**Data under study**
════════════════════

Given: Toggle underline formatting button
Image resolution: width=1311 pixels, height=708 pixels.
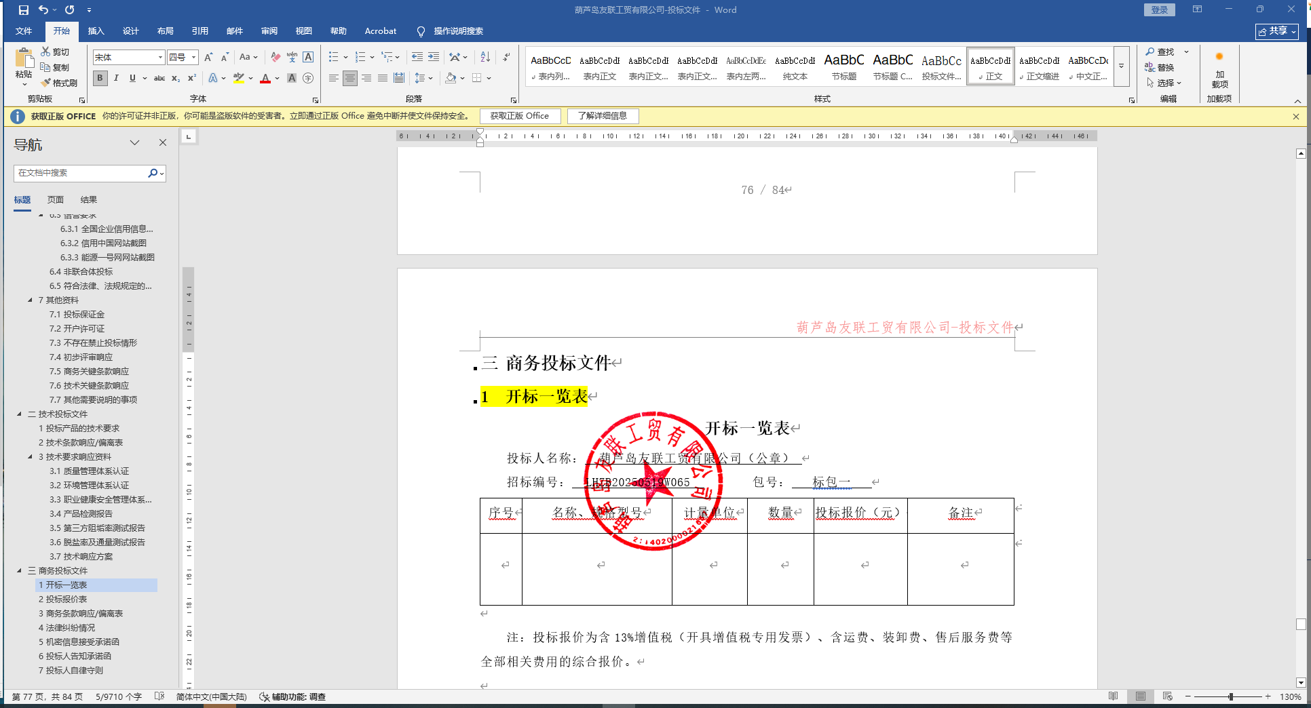Looking at the screenshot, I should tap(132, 79).
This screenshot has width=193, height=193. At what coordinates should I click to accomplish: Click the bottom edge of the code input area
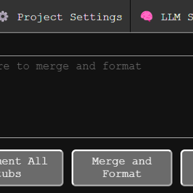[97, 138]
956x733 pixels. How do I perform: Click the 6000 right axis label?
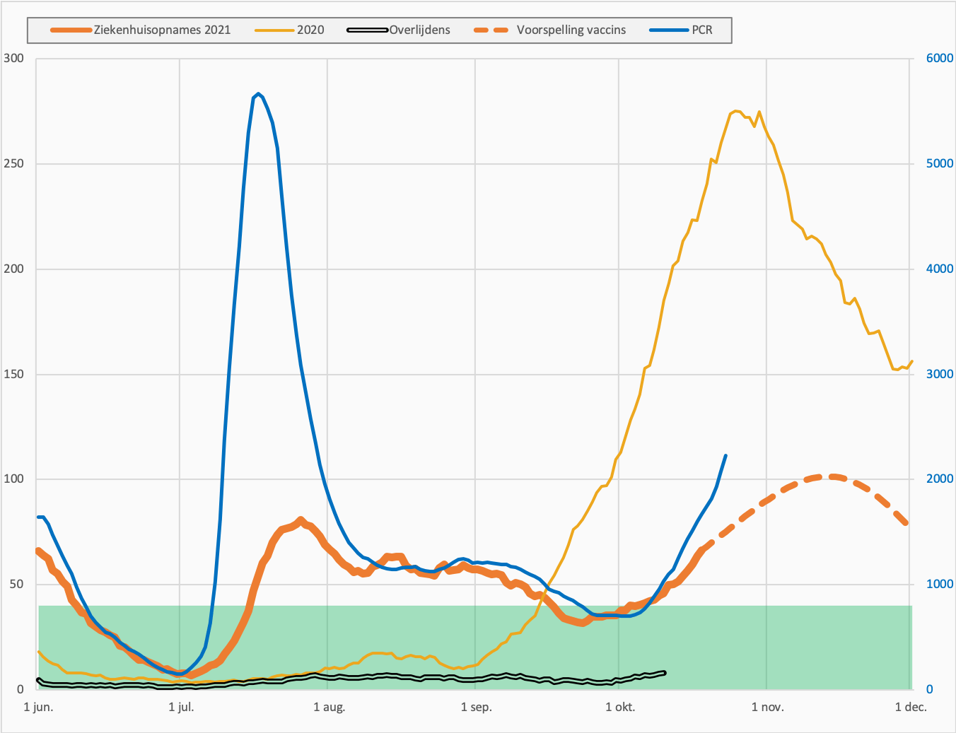(940, 58)
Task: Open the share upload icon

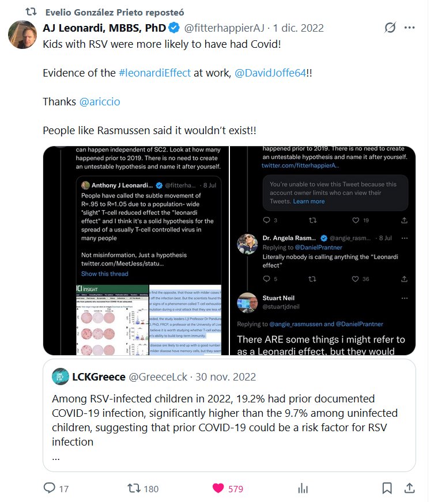Action: pos(409,488)
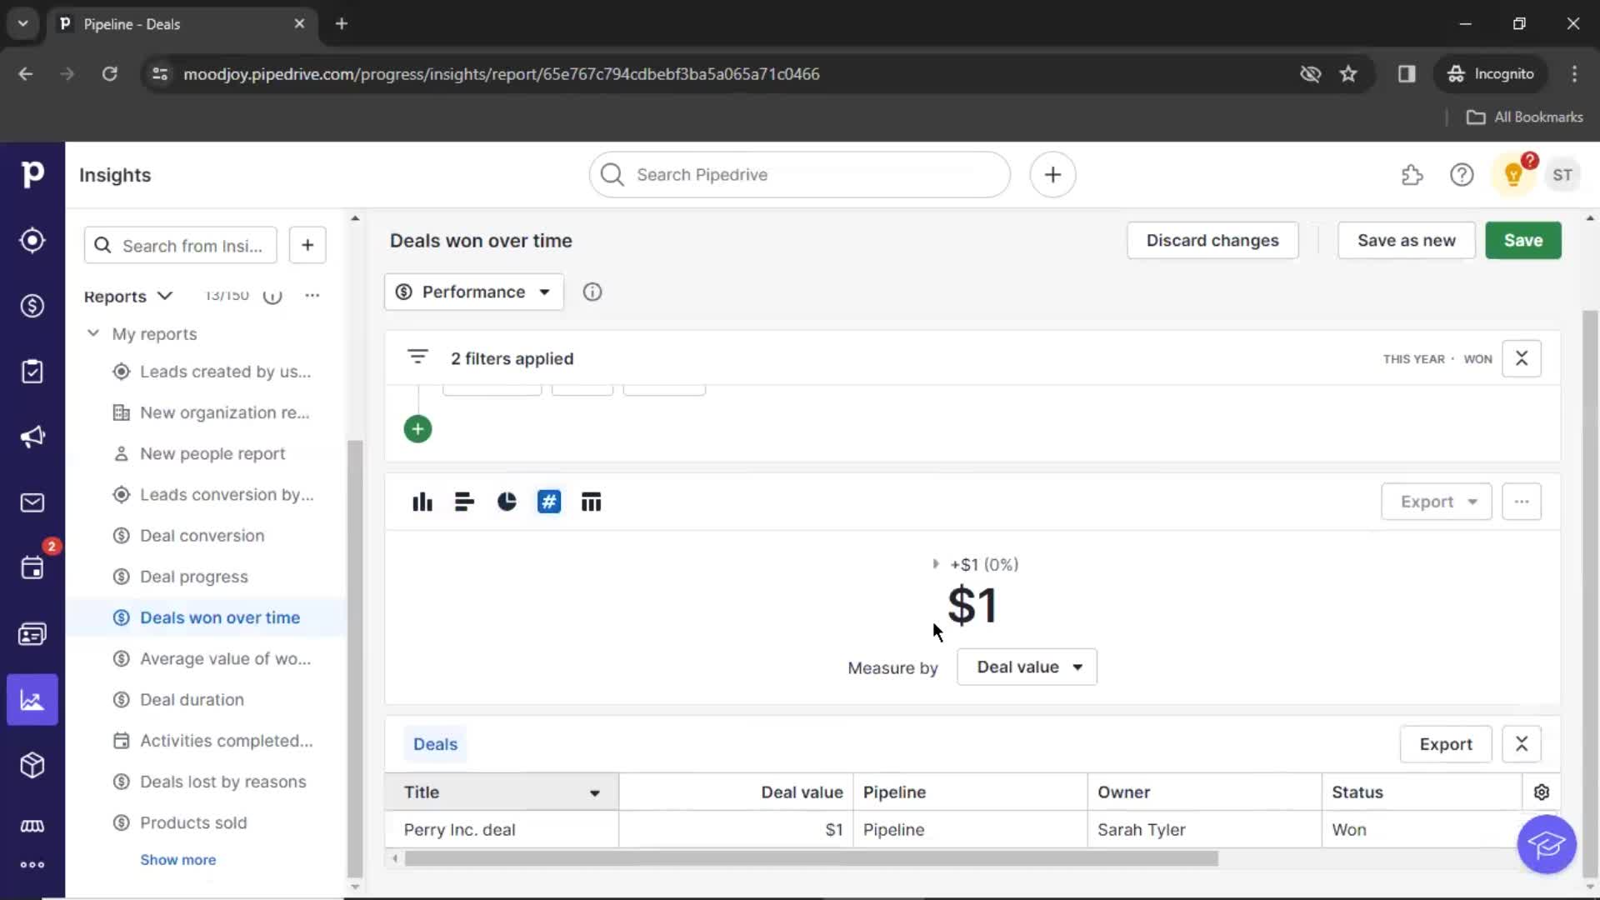Toggle the add new report button
The width and height of the screenshot is (1600, 900).
click(x=307, y=244)
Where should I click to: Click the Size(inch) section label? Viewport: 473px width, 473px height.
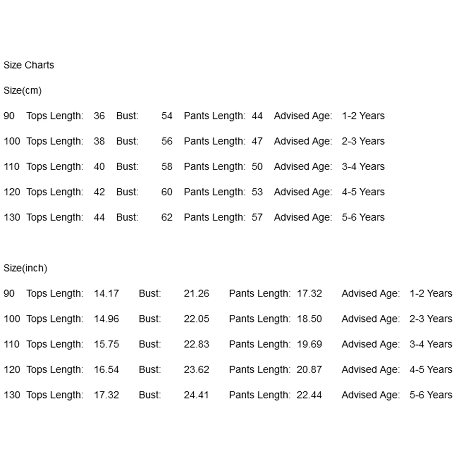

════════════════════

**Work to complete**
Retype all of the listing above exactly, but keep its pictures out.

**Output for this task**
Given: Toggle underline formatting button
Image resolution: width=1311 pixels, height=708 pixels.
Looking at the screenshot, I should tap(132, 79).
This screenshot has width=193, height=193. At what coordinates should I click to accomplish: Click the bottom edge of the code input area
[97, 138]
956x733 pixels. How do I perform: Click the 6000 right axis label?
(940, 58)
Task: Open the share upload icon

Action: pos(409,488)
Toggle the add new report button
The width and height of the screenshot is (1600, 900).
click(x=307, y=244)
Where should I click to: Click the Size(inch) section label? Viewport: 473px width, 473px height.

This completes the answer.